#### Input for this task ####
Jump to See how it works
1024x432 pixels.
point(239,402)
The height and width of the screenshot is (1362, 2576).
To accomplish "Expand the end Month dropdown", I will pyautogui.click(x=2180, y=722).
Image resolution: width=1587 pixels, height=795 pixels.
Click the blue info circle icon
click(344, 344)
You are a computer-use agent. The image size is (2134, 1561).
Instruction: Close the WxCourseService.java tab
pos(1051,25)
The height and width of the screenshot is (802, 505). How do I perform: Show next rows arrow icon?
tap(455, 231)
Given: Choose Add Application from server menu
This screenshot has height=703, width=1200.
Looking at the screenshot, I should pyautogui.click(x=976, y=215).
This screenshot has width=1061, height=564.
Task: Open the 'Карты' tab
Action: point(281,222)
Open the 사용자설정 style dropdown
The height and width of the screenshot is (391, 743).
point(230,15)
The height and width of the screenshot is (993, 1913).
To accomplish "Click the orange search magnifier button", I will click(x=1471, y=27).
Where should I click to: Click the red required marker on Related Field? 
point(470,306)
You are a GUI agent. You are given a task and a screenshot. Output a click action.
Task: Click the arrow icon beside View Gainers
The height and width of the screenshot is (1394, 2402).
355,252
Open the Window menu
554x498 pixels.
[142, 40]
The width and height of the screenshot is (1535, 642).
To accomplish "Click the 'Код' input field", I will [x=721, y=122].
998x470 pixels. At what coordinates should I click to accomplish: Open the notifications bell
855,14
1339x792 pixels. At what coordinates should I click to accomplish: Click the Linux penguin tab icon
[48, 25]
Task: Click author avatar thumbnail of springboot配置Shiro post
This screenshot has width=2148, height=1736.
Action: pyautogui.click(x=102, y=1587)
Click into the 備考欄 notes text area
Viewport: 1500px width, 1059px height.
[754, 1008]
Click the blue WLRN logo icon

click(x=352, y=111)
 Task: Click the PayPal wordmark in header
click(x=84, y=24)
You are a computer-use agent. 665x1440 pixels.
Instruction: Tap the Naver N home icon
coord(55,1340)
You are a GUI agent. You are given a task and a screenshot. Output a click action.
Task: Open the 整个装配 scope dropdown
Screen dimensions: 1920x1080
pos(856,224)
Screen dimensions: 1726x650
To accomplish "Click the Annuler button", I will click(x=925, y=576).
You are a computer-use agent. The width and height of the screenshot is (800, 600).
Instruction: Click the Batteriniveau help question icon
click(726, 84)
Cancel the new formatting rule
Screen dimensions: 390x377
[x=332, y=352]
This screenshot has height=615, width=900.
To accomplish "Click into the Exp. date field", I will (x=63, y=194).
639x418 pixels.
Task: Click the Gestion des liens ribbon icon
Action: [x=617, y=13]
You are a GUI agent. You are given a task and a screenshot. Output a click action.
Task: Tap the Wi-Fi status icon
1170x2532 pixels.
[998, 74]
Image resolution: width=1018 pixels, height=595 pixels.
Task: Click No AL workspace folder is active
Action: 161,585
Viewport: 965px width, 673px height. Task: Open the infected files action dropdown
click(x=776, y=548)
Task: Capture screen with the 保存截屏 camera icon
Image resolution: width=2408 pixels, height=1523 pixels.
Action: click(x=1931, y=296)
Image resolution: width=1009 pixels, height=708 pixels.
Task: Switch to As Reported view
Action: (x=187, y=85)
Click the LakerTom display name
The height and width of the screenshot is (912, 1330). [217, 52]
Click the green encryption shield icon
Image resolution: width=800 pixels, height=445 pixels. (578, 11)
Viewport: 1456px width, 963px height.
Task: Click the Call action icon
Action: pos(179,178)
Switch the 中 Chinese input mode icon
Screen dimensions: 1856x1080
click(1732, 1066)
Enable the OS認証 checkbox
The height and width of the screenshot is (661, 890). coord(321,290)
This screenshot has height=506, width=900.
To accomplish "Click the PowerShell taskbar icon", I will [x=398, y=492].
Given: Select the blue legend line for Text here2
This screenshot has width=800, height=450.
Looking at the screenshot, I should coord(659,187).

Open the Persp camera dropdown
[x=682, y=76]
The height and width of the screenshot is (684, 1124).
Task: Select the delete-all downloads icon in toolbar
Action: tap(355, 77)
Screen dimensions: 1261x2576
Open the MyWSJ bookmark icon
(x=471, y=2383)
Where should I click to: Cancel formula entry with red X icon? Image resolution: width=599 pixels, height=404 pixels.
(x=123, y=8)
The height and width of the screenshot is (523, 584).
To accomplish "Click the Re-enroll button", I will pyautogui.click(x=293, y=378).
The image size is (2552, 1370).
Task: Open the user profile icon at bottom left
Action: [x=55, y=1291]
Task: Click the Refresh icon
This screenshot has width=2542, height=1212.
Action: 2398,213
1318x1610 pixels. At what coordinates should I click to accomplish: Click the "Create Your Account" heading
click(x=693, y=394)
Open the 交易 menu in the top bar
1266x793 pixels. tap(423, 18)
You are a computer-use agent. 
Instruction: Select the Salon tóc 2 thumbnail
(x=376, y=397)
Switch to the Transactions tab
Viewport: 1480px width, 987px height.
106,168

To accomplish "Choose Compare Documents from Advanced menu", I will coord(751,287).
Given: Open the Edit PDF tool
####
Write out every entry above again, word for word and line by line, changing nothing.

Jump to See how it works
1024x432 pixels.
point(239,402)
The height and width of the screenshot is (1362, 2576).
To accomplish "Expand the end Month dropdown", I will pyautogui.click(x=2180, y=722).
Image resolution: width=1587 pixels, height=795 pixels.
Click the blue info circle icon
click(344, 344)
You are a computer-use agent. The image size is (2134, 1561).
Instruction: Close the WxCourseService.java tab
pos(1051,25)
The height and width of the screenshot is (802, 505). How do I perform: Show next rows arrow icon?
tap(455, 231)
Given: Choose Add Application from server menu
This screenshot has height=703, width=1200.
Looking at the screenshot, I should pyautogui.click(x=976, y=215).
This screenshot has width=1061, height=564.
Task: Open the 'Карты' tab
Action: point(281,222)
Open the 사용자설정 style dropdown
The height and width of the screenshot is (391, 743).
point(230,15)
The height and width of the screenshot is (993, 1913).
To accomplish "Click the orange search magnifier button", I will click(x=1471, y=27).
Where should I click to: Click the red required marker on Related Field? 
point(470,306)
You are a GUI agent. You are given a task and a screenshot. Output a click action.
Task: Click the arrow icon beside View Gainers
The height and width of the screenshot is (1394, 2402).
355,252
Open the Window menu
554x498 pixels.
[142, 40]
The width and height of the screenshot is (1535, 642).
To accomplish "Click the 'Код' input field", I will [x=721, y=122].
998x470 pixels. At what coordinates should I click to accomplish: Open the notifications bell
855,14
1339x792 pixels. At what coordinates should I click to accomplish: Click the Linux penguin tab icon
[48, 25]
Task: Click author avatar thumbnail of springboot配置Shiro post
This screenshot has width=2148, height=1736.
Action: pyautogui.click(x=102, y=1587)
Click into the 備考欄 notes text area
Viewport: 1500px width, 1059px height.
[754, 1008]
Click the blue WLRN logo icon

click(x=352, y=111)
 Task: Click the PayPal wordmark in header
click(x=84, y=24)
You are a computer-use agent. 665x1440 pixels.
Instruction: Tap the Naver N home icon
coord(55,1340)
You are a GUI agent. You are given a task and a screenshot. Output a click action.
Task: Open the 整个装配 scope dropdown
Screen dimensions: 1920x1080
pos(856,224)
Screen dimensions: 1726x650
To accomplish "Click the Annuler button", I will click(x=925, y=576).
You are a computer-use agent. The width and height of the screenshot is (800, 600).
Instruction: Click the Batteriniveau help question icon
click(726, 84)
Cancel the new formatting rule
Screen dimensions: 390x377
[x=332, y=352]
This screenshot has height=615, width=900.
To accomplish "Click into the Exp. date field", I will (x=63, y=194).
639x418 pixels.
Task: Click the Gestion des liens ribbon icon
Action: [x=617, y=13]
You are a GUI agent. You are given a task and a screenshot. Output a click action.
Task: Tap the Wi-Fi status icon
1170x2532 pixels.
[998, 74]
Image resolution: width=1018 pixels, height=595 pixels.
Task: Click No AL workspace folder is active
Action: 161,585
Viewport: 965px width, 673px height. Task: Open the infected files action dropdown
click(x=776, y=548)
Task: Capture screen with the 保存截屏 camera icon
Image resolution: width=2408 pixels, height=1523 pixels.
Action: click(x=1931, y=296)
Image resolution: width=1009 pixels, height=708 pixels.
Task: Switch to As Reported view
Action: (x=187, y=85)
Click the LakerTom display name
The height and width of the screenshot is (912, 1330). [217, 52]
Click the green encryption shield icon
Image resolution: width=800 pixels, height=445 pixels. (578, 11)
Viewport: 1456px width, 963px height.
Task: Click the Call action icon
Action: pos(179,178)
Switch the 中 Chinese input mode icon
Screen dimensions: 1856x1080
click(1732, 1066)
Enable the OS認証 checkbox
The height and width of the screenshot is (661, 890). coord(321,290)
This screenshot has height=506, width=900.
To accomplish "Click the PowerShell taskbar icon", I will [x=398, y=492].
Given: Select the blue legend line for Text here2
This screenshot has width=800, height=450.
Looking at the screenshot, I should coord(659,187).

Open the Persp camera dropdown
[x=682, y=76]
The height and width of the screenshot is (684, 1124).
Task: Select the delete-all downloads icon in toolbar
Action: tap(355, 77)
Screen dimensions: 1261x2576
Open the MyWSJ bookmark icon
(x=471, y=2383)
Where should I click to: Cancel formula entry with red X icon? Image resolution: width=599 pixels, height=404 pixels.
(x=123, y=8)
The height and width of the screenshot is (523, 584).
To accomplish "Click the Re-enroll button", I will pyautogui.click(x=293, y=378).
The image size is (2552, 1370).
Task: Open the user profile icon at bottom left
Action: [x=55, y=1291]
Task: Click the Refresh icon
This screenshot has width=2542, height=1212.
Action: 2398,213
1318x1610 pixels. At what coordinates should I click to accomplish: Click the "Create Your Account" heading
click(x=693, y=394)
Open the 交易 menu in the top bar
1266x793 pixels. tap(423, 18)
You are a computer-use agent. 
Instruction: Select the Salon tóc 2 thumbnail
(x=376, y=397)
Switch to the Transactions tab
Viewport: 1480px width, 987px height.
106,168

To accomplish "Choose Compare Documents from Advanced menu", I will coord(751,287).
Given: Open the Edit PDF tool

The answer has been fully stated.